*Description of the task*
Below this line is a set of entries; quote exactly the lines from the line that contains "Law (14, 2215)" to the line that contains "Подборки мультфильмов (77, 139)", both lines included.

*Data shown*
++++++

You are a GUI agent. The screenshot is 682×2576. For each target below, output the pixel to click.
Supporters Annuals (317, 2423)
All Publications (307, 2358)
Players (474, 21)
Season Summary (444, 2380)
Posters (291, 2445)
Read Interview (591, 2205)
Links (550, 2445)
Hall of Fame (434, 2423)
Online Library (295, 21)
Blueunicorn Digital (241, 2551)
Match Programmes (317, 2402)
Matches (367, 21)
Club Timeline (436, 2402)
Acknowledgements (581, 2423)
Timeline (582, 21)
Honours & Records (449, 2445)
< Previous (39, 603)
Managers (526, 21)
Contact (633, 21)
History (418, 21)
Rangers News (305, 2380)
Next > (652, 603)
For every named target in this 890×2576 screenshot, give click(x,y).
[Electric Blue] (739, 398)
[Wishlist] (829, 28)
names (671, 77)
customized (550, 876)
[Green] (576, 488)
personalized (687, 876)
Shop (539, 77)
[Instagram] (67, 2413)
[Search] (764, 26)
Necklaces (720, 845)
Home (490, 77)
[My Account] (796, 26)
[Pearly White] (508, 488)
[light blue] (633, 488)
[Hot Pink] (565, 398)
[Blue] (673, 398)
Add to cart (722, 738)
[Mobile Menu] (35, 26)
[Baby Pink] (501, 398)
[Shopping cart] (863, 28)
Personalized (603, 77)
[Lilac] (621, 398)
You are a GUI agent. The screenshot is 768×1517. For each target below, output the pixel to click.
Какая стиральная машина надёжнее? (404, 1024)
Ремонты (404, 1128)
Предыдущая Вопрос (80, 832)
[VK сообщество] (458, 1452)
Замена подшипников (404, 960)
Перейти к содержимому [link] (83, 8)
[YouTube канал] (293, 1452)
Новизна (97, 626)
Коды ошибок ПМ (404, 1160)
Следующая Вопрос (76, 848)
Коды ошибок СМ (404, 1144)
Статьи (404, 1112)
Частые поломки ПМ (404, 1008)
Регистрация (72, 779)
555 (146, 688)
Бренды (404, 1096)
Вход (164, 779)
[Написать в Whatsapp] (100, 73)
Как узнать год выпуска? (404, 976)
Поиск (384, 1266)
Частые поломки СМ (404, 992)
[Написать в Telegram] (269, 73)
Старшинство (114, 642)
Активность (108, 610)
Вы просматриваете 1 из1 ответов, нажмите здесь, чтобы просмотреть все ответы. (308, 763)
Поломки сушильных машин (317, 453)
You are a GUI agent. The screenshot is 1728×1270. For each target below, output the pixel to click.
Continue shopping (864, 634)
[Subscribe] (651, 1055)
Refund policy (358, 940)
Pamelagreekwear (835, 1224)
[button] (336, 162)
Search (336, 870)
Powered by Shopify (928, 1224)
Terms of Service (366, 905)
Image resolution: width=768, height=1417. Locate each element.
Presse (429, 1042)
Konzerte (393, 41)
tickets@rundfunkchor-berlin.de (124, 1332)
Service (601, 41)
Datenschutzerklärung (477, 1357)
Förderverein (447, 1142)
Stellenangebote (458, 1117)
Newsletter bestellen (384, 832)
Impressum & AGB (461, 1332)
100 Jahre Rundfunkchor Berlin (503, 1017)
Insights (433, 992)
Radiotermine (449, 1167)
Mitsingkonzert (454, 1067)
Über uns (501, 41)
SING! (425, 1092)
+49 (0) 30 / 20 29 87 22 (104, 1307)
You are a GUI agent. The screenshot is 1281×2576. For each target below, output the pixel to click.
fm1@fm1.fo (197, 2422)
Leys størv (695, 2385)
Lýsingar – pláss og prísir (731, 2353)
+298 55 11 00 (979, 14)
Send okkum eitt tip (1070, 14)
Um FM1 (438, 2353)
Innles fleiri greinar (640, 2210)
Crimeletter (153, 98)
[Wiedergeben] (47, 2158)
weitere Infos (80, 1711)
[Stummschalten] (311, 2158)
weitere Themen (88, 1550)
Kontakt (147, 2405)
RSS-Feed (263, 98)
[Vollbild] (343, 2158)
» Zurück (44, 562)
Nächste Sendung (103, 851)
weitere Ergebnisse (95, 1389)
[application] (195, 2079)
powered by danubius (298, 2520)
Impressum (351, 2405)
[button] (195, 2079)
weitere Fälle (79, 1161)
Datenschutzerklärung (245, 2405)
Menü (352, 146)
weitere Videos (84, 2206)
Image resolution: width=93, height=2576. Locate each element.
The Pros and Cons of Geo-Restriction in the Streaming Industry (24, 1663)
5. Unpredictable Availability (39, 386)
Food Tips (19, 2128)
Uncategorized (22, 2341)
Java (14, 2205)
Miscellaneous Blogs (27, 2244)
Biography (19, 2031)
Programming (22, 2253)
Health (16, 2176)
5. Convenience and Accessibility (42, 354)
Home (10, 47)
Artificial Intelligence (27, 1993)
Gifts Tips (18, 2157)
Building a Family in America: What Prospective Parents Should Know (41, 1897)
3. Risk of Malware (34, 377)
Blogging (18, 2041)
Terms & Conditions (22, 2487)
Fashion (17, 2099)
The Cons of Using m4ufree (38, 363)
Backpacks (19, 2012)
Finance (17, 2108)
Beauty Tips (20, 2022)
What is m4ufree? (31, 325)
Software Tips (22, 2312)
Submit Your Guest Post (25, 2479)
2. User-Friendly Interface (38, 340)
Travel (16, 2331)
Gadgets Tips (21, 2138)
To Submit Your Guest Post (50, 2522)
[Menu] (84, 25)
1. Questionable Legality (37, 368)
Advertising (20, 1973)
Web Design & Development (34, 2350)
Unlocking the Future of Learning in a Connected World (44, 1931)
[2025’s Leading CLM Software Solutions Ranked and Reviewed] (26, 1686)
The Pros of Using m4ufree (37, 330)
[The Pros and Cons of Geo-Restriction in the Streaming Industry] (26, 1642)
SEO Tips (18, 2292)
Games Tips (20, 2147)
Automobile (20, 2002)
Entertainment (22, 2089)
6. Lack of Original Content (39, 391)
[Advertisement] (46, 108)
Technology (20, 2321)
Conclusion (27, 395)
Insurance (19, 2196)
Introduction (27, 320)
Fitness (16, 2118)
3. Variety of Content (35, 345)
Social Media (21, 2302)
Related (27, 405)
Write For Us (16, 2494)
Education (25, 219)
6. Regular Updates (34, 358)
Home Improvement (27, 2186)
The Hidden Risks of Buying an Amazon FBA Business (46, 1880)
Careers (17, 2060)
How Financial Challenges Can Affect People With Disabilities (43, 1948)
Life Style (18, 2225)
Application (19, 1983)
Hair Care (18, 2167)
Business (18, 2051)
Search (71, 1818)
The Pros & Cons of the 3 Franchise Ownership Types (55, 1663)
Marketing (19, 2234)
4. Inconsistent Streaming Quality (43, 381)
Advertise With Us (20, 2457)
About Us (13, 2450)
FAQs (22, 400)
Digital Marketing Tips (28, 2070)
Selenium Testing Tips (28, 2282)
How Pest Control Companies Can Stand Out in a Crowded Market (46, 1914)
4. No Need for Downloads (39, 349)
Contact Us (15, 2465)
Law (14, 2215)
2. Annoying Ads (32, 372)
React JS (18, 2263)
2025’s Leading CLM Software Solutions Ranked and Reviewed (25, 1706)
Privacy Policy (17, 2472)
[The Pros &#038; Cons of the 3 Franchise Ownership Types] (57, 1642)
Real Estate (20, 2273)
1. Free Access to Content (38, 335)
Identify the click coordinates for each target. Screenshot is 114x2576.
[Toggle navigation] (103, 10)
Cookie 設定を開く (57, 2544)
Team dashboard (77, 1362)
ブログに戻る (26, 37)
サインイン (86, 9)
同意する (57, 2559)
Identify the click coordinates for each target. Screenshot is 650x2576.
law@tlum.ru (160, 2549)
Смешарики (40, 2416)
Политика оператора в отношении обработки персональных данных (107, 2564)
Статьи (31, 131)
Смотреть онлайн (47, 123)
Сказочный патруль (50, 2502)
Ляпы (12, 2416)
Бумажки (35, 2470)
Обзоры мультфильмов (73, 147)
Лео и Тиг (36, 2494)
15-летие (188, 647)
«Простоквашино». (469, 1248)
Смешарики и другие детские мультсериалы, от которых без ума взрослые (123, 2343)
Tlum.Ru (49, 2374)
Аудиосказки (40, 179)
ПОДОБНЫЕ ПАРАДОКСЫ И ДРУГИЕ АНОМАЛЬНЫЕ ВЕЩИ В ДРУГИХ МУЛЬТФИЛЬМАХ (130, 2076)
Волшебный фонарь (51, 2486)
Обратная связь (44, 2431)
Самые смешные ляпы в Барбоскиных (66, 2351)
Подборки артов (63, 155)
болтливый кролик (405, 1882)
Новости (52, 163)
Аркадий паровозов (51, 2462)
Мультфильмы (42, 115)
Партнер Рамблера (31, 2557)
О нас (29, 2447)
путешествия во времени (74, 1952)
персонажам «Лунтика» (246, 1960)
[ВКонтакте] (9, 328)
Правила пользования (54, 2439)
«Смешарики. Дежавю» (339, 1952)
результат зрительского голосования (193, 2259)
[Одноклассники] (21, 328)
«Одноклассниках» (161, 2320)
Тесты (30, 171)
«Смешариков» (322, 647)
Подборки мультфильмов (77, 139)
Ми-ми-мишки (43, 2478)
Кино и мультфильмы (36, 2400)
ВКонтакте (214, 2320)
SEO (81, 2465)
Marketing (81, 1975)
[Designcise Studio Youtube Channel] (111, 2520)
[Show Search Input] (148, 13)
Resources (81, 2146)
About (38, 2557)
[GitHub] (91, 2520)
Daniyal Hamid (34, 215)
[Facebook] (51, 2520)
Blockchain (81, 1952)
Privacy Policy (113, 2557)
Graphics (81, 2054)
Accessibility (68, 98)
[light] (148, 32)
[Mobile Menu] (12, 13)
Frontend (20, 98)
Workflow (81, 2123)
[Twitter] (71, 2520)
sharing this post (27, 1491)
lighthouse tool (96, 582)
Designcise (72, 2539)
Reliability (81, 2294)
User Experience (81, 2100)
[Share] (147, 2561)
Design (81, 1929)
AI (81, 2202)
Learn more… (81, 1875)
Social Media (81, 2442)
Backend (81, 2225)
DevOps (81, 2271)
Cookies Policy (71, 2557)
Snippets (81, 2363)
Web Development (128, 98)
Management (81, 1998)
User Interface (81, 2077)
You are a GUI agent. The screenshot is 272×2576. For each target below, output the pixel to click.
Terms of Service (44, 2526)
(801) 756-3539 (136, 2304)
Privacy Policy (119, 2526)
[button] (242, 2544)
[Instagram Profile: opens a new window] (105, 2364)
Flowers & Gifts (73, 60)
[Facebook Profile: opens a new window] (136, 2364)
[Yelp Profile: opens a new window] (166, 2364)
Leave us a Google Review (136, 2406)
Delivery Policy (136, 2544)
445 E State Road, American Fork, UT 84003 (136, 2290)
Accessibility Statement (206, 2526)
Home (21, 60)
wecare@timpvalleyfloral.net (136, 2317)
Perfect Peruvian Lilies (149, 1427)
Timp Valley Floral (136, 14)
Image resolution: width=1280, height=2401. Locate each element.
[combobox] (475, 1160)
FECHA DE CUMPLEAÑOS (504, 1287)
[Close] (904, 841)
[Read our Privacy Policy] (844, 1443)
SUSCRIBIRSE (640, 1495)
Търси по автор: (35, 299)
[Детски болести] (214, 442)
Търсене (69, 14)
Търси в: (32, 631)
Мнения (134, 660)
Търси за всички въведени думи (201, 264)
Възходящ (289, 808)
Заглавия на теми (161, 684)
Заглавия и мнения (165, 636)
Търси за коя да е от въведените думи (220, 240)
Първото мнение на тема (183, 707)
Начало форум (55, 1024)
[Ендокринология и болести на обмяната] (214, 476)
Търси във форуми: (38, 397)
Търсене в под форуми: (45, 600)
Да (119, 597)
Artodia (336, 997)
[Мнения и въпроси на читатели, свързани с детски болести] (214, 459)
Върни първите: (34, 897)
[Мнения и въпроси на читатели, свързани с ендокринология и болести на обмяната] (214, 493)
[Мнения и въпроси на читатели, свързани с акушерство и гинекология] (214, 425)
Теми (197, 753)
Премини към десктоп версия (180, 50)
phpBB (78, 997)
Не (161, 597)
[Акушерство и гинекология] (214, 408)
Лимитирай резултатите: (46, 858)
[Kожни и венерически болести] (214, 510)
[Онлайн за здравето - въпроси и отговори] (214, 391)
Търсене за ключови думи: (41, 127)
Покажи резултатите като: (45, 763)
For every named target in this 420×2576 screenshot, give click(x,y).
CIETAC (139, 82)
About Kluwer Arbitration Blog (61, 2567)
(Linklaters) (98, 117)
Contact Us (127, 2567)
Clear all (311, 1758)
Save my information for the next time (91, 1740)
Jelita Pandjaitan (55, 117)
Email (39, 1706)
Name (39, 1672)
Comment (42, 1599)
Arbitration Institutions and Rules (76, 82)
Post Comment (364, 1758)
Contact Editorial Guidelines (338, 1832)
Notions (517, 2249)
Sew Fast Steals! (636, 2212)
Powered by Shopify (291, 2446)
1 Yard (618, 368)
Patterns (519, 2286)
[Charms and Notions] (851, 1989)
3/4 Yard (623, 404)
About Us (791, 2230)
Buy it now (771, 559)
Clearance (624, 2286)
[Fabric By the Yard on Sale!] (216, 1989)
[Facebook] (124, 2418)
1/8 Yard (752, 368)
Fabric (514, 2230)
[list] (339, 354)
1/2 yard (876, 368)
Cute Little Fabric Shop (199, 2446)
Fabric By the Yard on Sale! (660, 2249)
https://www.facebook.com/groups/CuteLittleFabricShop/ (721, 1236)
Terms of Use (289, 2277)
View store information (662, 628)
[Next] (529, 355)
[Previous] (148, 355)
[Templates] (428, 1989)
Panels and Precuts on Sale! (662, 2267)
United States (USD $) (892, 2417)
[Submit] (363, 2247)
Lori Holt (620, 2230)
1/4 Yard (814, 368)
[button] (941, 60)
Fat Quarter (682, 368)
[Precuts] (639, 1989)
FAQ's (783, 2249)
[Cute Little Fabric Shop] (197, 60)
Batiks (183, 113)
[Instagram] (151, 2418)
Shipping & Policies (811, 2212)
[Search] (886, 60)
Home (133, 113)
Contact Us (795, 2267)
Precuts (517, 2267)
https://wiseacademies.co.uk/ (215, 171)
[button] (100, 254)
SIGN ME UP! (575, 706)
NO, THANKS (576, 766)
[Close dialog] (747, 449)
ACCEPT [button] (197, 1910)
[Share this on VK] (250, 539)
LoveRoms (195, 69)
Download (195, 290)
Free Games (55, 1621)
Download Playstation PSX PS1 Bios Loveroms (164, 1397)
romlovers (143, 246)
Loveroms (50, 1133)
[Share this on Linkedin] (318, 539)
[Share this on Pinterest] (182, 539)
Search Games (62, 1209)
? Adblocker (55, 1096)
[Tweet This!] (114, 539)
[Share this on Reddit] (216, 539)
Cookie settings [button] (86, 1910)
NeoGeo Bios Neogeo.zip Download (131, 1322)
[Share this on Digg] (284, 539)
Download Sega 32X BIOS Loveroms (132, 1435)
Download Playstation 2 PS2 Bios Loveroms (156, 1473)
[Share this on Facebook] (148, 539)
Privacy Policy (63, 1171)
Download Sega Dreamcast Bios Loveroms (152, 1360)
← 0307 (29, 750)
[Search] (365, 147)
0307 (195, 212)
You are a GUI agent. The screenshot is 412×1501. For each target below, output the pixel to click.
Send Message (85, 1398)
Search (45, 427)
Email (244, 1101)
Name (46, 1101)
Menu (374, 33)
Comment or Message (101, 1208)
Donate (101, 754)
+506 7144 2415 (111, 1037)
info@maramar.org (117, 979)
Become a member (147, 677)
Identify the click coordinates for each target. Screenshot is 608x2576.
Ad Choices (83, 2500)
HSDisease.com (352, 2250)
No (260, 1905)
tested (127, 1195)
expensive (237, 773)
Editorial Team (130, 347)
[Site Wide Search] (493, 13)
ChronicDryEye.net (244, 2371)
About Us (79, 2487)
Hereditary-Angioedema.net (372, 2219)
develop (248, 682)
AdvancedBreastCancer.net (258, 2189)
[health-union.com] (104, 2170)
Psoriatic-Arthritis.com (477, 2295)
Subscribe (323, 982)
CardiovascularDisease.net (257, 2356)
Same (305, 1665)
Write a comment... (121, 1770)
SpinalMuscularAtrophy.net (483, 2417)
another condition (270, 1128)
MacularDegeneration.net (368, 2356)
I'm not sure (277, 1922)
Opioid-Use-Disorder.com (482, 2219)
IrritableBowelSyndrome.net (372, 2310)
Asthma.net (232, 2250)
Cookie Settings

++++++

*Result of the exercise*
Law (14, 2215)
2. Annoying Ads (32, 372)
React JS (18, 2263)
2025’s Leading CLM Software Solutions Ranked and Reviewed (25, 1706)
Privacy Policy (17, 2472)
[The Pros &#038; Cons of the 3 Franchise Ownership Types] (57, 1642)
Real Estate (20, 2273)
1. Free Access to Content (38, 335)
Identify the click coordinates for each target. Screenshot is 114x2576.
[Toggle navigation] (103, 10)
Cookie 設定を開く (57, 2544)
Team dashboard (77, 1362)
ブログに戻る (26, 37)
サインイン (86, 9)
同意する (57, 2559)
Identify the click coordinates for each target. Screenshot is 650x2576.
law@tlum.ru (160, 2549)
Смешарики (40, 2416)
Политика оператора в отношении обработки персональных данных (107, 2564)
Статьи (31, 131)
Смотреть онлайн (47, 123)
Сказочный патруль (50, 2502)
Ляпы (12, 2416)
Бумажки (35, 2470)
Обзоры мультфильмов (73, 147)
Лео и Тиг (36, 2494)
15-летие (188, 647)
«Простоквашино». (469, 1248)
Смешарики и другие детские мультсериалы, от которых без ума взрослые (123, 2343)
Tlum.Ru (49, 2374)
Аудиосказки (40, 179)
ПОДОБНЫЕ ПАРАДОКСЫ И ДРУГИЕ АНОМАЛЬНЫЕ ВЕЩИ В ДРУГИХ МУЛЬТФИЛЬМАХ (130, 2076)
Волшебный фонарь (51, 2486)
Обратная связь (44, 2431)
Самые смешные ляпы в Барбоскиных (66, 2351)
Подборки артов (63, 155)
болтливый кролик (405, 1882)
Новости (52, 163)
Аркадий паровозов (51, 2462)
Мультфильмы (42, 115)
Партнер Рамблера (31, 2557)
О нас (29, 2447)
путешествия во времени (74, 1952)
персонажам «Лунтика» (246, 1960)
[ВКонтакте] (9, 328)
Правила пользования (54, 2439)
«Смешарики. Дежавю» (339, 1952)
результат зрительского голосования (193, 2259)
[Одноклассники] (21, 328)
«Одноклассниках» (161, 2320)
Тесты (30, 171)
«Смешариков» (322, 647)
Подборки мультфильмов (77, 139)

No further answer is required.